Tous les moyens sont bons pour gérer la pression qui précède une montée sur scène. Certains prient, se prennent dans les bras ou se dépensent. D’autres encore, comme Leonard Cohen ou Claude François, avaient l’habitude de boire du whisky quelques minutes avant le grand saut. Lorsqu’on demande à Kid Colling s’il a un rituel d’avant concert, il réfléchit longuement et n’en trouve aucun. Le musicien est à l’aise sur toutes les scènes, petites et grandes, et il aime trop ça pour ressentir de la nervosité. Toutefois, en ce vendredi 9 février au soir, les circonstances sont quelques peu particulières et le plus réputé des bluesmen luxembourgeois de sa génération ressent une légère appréhension. Avec sa formation, le Kid Colling Cartel, il présente au public local le fruit de plusieurs années de travail. Un album intitulé Living on the Wild Side, paru le jour même sur le label Rock’n’Hall. Tandis que la salle se remplit peu à peu au son de la musique de San-Ho-Zay, qui assure la première partie du show, Kid Colling briefe ses musiciens.

Stéphane « Kid » Colling est un miraculé. Son histoire touchante, on la connaît. C’est celle d’un orphelin né à Bogota, adopté par un couple de luxembourgeois et qui, en traînant dans un bar de Clervaux, a fait la rencontre de la musique blues, qui a changé sa vie. « N’importe quel bluesman te dira la même chose.

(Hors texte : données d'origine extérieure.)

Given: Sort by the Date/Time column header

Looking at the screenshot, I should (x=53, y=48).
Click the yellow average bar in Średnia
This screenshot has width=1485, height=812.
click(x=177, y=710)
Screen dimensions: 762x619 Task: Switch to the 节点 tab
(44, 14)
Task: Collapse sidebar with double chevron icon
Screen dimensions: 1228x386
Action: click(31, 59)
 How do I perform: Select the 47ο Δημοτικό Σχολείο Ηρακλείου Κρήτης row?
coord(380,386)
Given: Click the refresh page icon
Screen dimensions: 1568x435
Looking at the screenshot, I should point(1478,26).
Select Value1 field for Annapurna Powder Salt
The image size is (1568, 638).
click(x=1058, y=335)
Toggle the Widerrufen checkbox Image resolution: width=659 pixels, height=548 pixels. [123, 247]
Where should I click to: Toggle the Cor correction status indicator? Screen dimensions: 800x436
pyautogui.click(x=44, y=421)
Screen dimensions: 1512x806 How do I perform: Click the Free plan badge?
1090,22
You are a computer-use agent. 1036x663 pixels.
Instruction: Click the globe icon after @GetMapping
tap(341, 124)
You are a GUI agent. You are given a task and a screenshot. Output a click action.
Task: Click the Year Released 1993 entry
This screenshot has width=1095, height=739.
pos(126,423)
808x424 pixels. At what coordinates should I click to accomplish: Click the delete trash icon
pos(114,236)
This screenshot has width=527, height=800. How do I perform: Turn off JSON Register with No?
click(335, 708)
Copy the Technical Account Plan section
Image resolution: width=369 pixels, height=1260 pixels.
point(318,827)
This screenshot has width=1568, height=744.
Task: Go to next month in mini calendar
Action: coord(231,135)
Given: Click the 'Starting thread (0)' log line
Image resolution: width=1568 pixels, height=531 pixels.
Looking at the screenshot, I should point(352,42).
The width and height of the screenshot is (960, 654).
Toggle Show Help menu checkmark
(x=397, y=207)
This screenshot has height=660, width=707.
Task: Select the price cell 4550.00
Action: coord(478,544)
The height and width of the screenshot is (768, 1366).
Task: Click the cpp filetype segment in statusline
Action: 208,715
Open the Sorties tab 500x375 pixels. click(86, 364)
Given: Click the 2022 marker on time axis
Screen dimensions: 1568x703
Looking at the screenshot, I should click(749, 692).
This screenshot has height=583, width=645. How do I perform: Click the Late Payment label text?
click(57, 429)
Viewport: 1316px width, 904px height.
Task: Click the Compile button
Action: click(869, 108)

Le blues n’est pas une musique que tu choisis. Elle te choisit toi. Tu ne peux pas l’expliquer, c’est un ressenti ». Adolescent, comme la plupart des gamins de son âge, il écoute Nirvana, Rage Against the Machine ou encore le Wu-Tang Clan. Il écrit d’ailleurs des textes de rap et songe à en pratiquer sérieusement. Mais voilà, un jour il entend un solo de Luther Allison et trouve sa vocation. On se l’imagine alors arpenter tous les bars du nord au sud, sa guitare sur le dos. Mais en vérité, la première fois qu’il monte sur une scène, c’est sur le tard, et dans une disposition clairement trop ambitieuse pour ses frêles épaules d’alors.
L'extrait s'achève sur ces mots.